>>>

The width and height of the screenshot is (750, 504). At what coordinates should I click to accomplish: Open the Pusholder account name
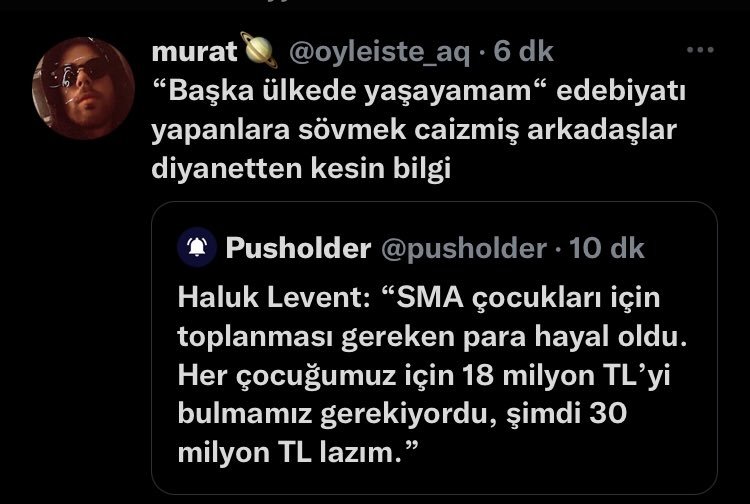click(x=298, y=249)
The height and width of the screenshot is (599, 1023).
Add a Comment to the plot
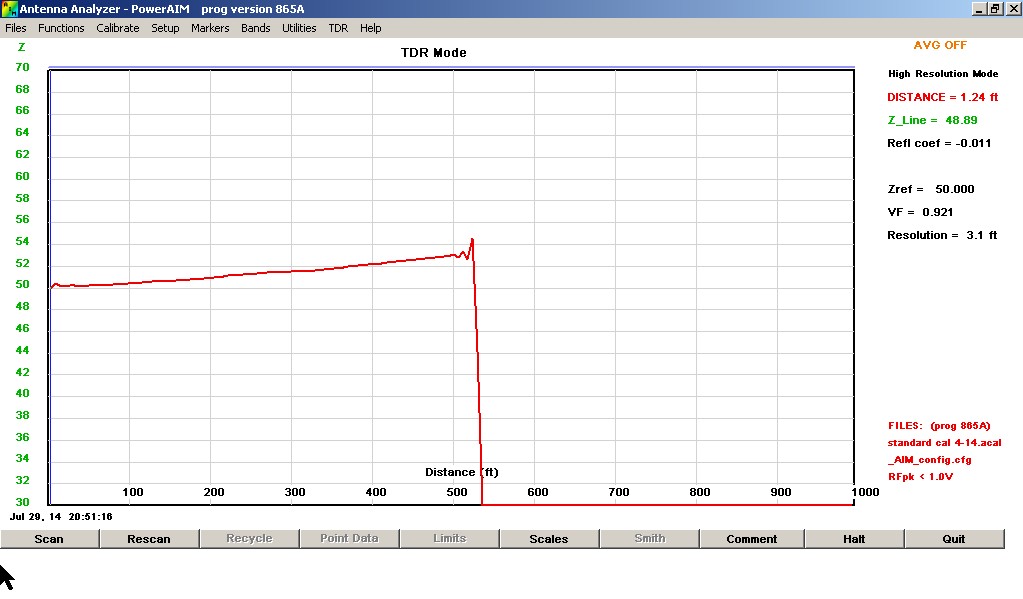pyautogui.click(x=751, y=539)
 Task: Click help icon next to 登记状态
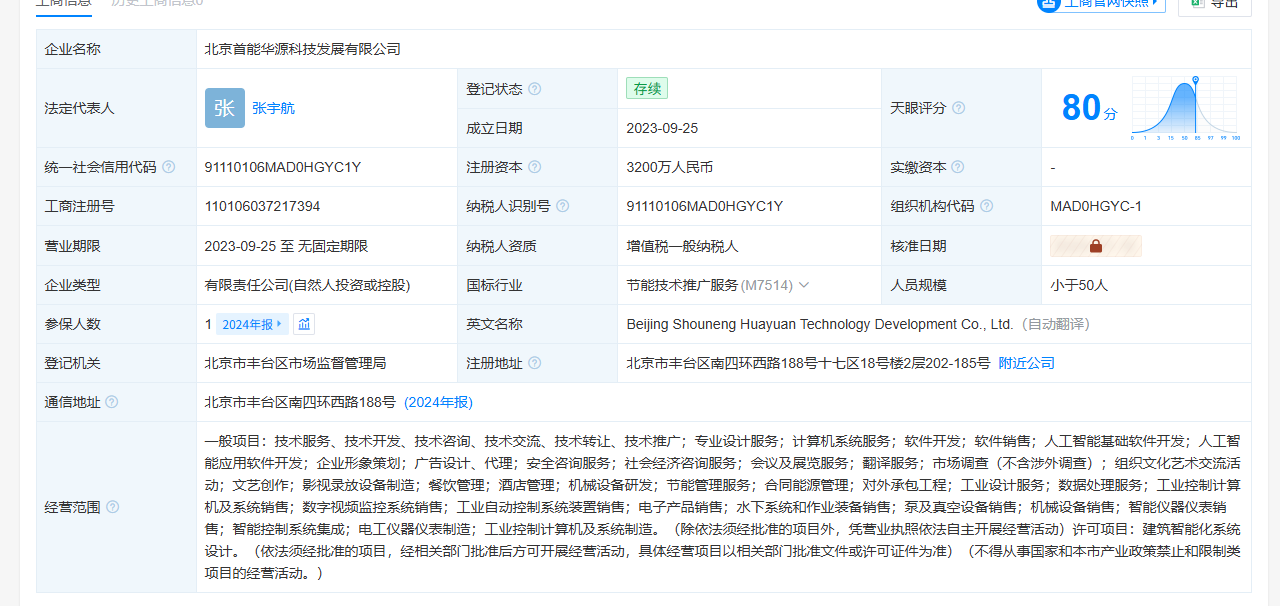535,89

<<<

● **Set problem**
Render the text lines of all the entries above as a JSON list of strings, one string per line, skipping blank lines and leaving out the pictures.

● **Final result**
[
  "The width and height of the screenshot is (750, 504). At what coordinates should I click to accomplish: Open the Pusholder account name",
  "click(x=298, y=249)",
  "The height and width of the screenshot is (599, 1023).",
  "Add a Comment to the plot",
  "pyautogui.click(x=751, y=539)",
  " Task: Click help icon next to 登记状态",
  "535,89"
]